Our members give of their time and enthusiasm when they can. We do event standbys to support our communities and our partner organizations. We respond to call outs during our shift duties. We support the full-time services when called on to do so. We respond to incidents where and when we see them happening. We are willing hands. In all cases, the safety of our members is critical. Safety comes first. Always.

We are a disciplined group of people who understand that it takes a great deal of training, determination and commitment to serve our communities. We conduct ourselves in a professional manner at all times.

Our members are trained so as to ensure that are always in a position to assist no matter where they find themselves. We train every weekend at a time that suits the members in a specific area. This practical, ongoing ‘’on-the-job’’ orientation and training helps to keep everyone on point as far as implementing what they learn in formalized skills courses. This ensures we are up to date with latest developments and that our skills are continually sharpened. These sessions augment our formalised training which can take in the form of on-line learning supplemented by practical’s, formal courses or solely on-line learning. Self-paced online learning is critical in enhancing our members knowledge and we require members to continually update their knowledge by linking to a range of video-based knowledge sharing sessions. We do regular simulations and exercises.

We require members to do 16 hours a month of service – whether this is training, events-based standby’s or operational duty.

We are trained to operate in wilderness areas as Wilderness First Responders, wildland firefighters and wilderness search and rescue members. Many of us live in peri-urban areas either in or on the periphery or urban/wildland interface with the Table Mountain National Park. Wildfires are part of our lives. They often spill over in the adjacent suburbs. This means we have to help fight fires, often house fires, and in severe cases informal settlement fires. We have to help with large scale evacuations as was the case in Scarborough, Simonstown, Gordons Bay and Knysna when wild fires ran into urban areas. Often lost or stranded hikers or mountain climbers need to be found and rescued.

We train as Emergency First Aid Responders with METRO. This is supplemented by specialized training such as Stop the Bleed so that our members living in areas prone to shooting incidents are able to assist whilst Metro or other services make their way to the scene. This also helps us deal with any trauma incident where severe life-threatening bleeding needs to be dealt with.

Our fire teams are trained in marine and structural fire fighting. We train in urban search and rescue. Vehicle extrication.

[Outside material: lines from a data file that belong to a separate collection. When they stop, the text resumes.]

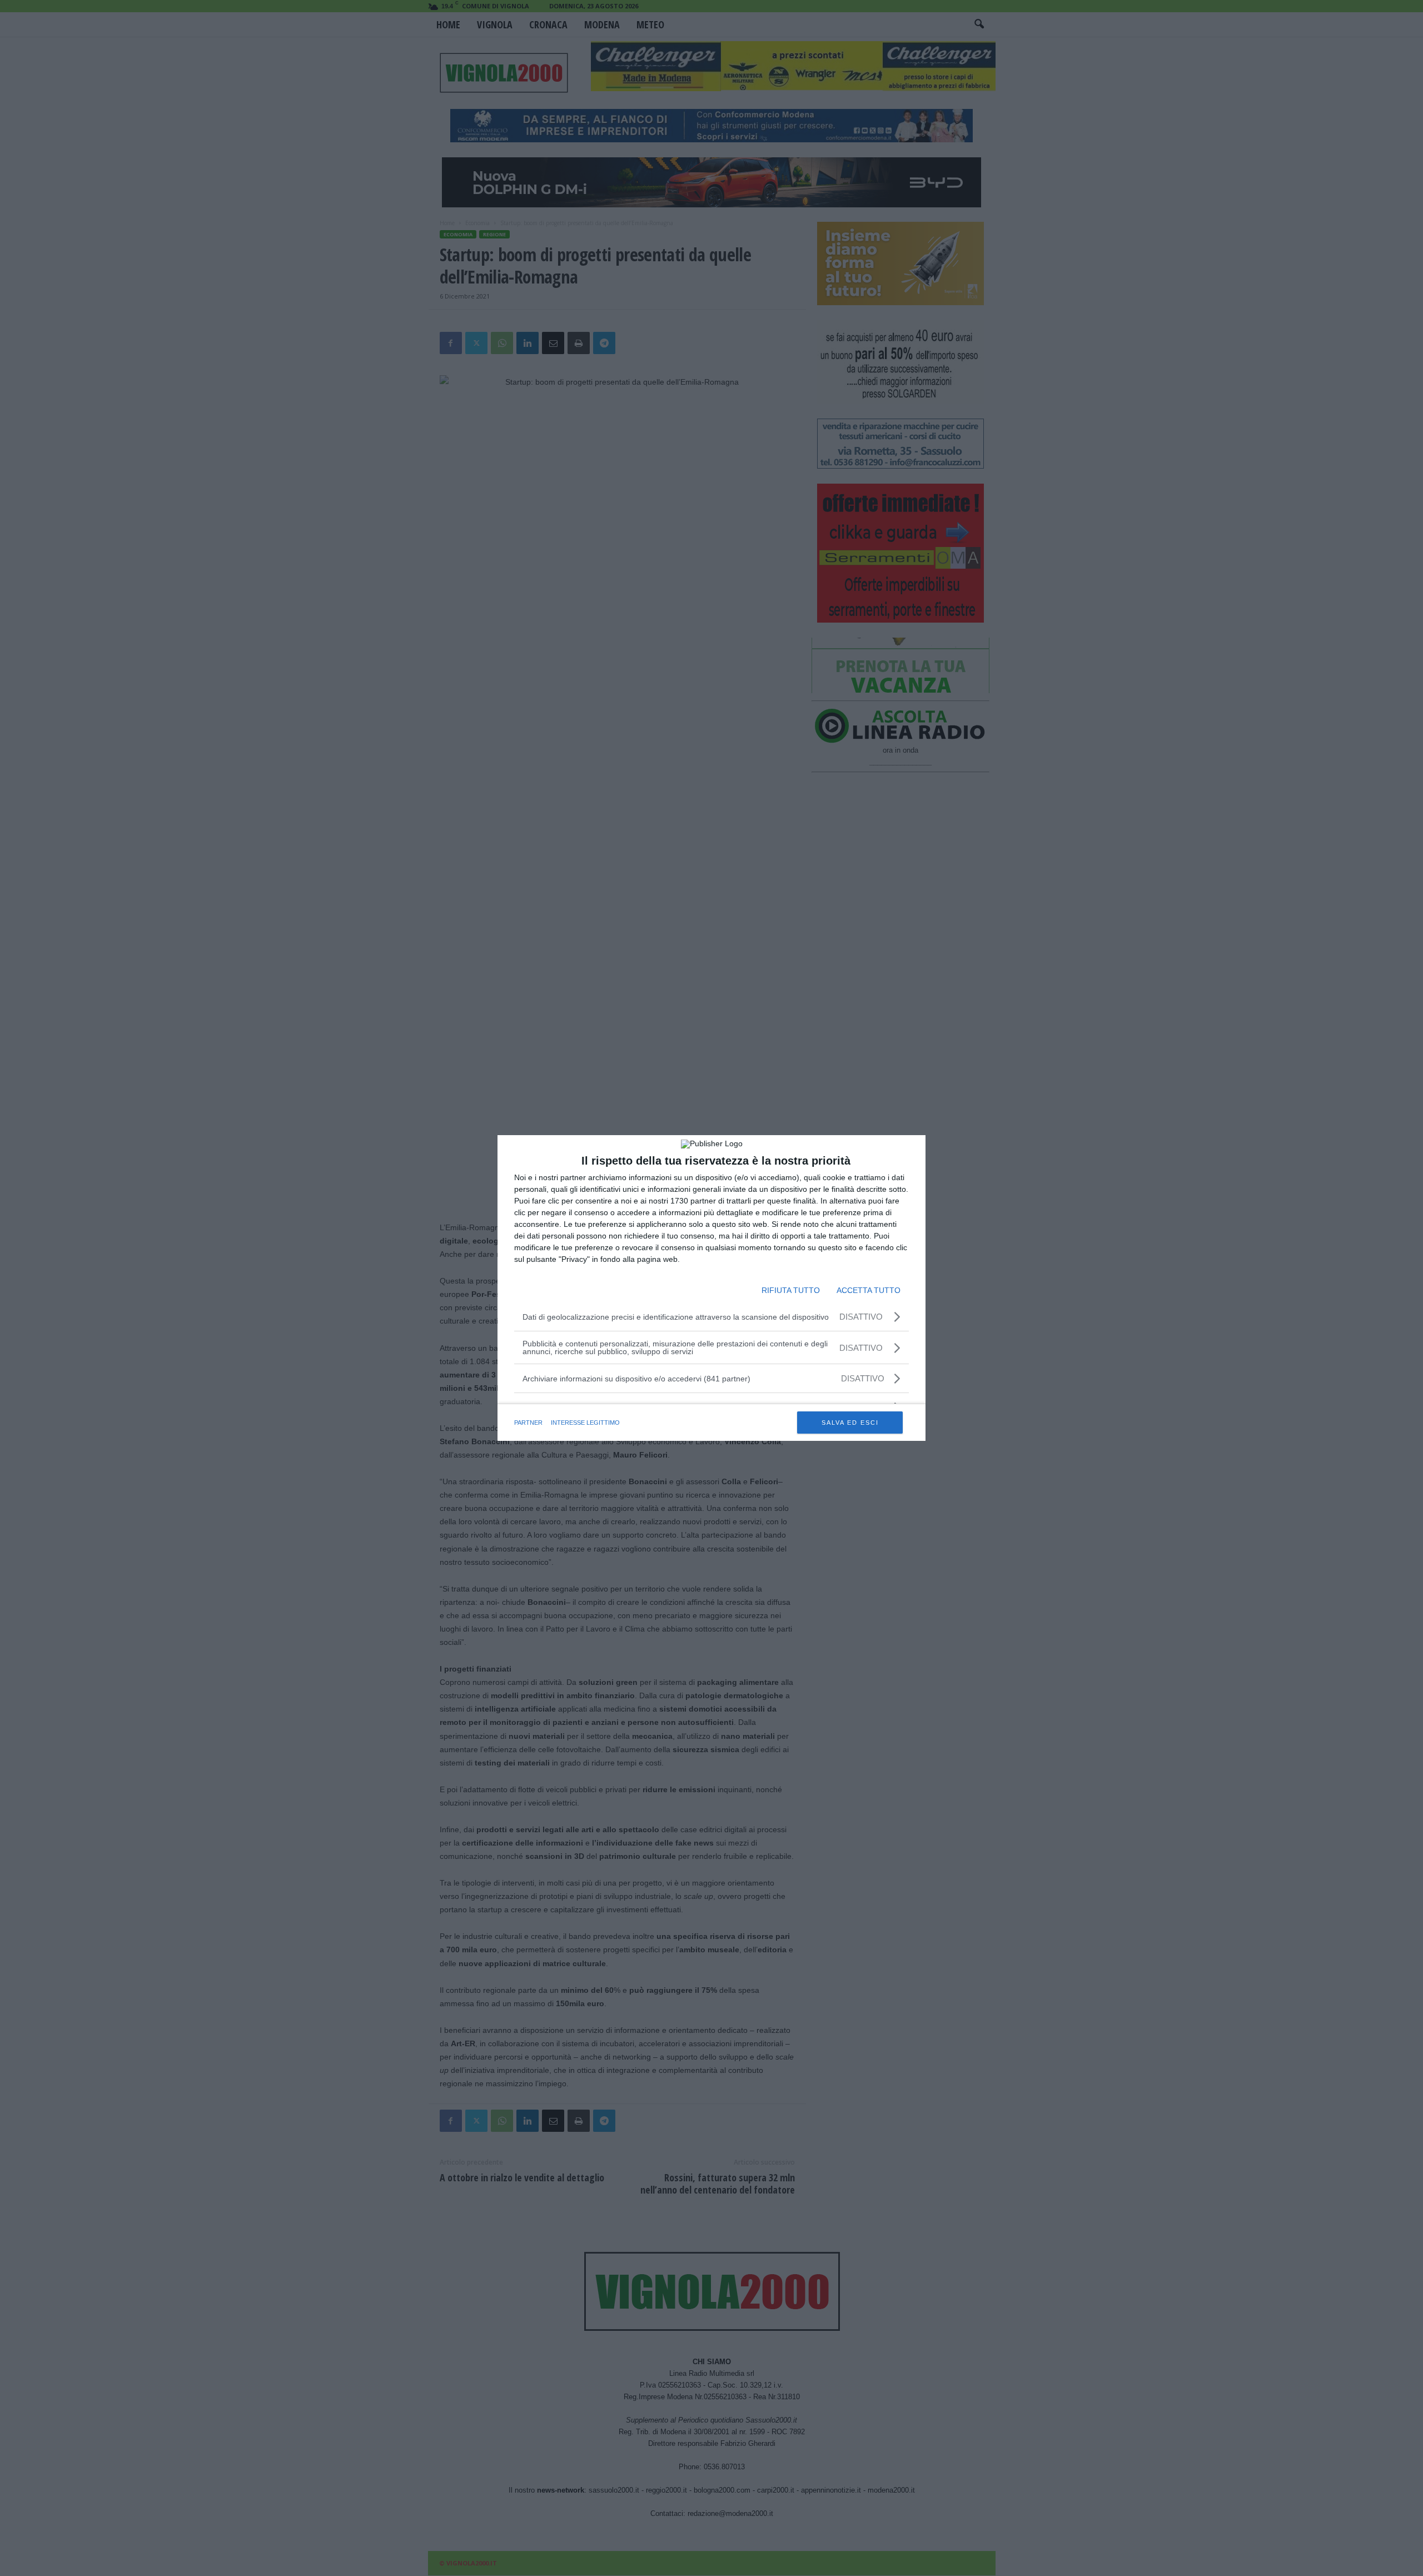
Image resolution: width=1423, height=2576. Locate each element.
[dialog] (711, 1288)
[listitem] (711, 1378)
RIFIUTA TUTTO (791, 1290)
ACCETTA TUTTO (868, 1290)
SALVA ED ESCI (850, 1422)
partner (528, 1422)
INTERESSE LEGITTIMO (585, 1422)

EVS was started in 2010 by a group of volunteers from Masiphumelele, Ocean View and Kommetjie who saw the need to get local communities more involved in providing support to the full time emergency services. Over the years citizens have seen the need to become more and more involved in looking after themselves as the fulltime services become more under-resourced  and thinly stretched. Reaction times are often not what they need to be as our cities and population grows and Government is expected to do more and more with less and less resources.

Around the world, whether it be examples such as THW in Germany or the CFA in Australia, more and more countries are relying on their citizens to step up and be properly trained helping hands during times of crisis. Whether this be providing support in small, routine taskings on a daily basis or longer term interventions such as crew helping out the medical services during an extended COVID relief mission.


Effective citizen involvement is strengthened through partnerships. Partnerships that bring people together to make a difference. Partnerships that help deliver effect results in times of need. Partnerships that strengthen our capabilities when called on in emergencies and disasters that strike.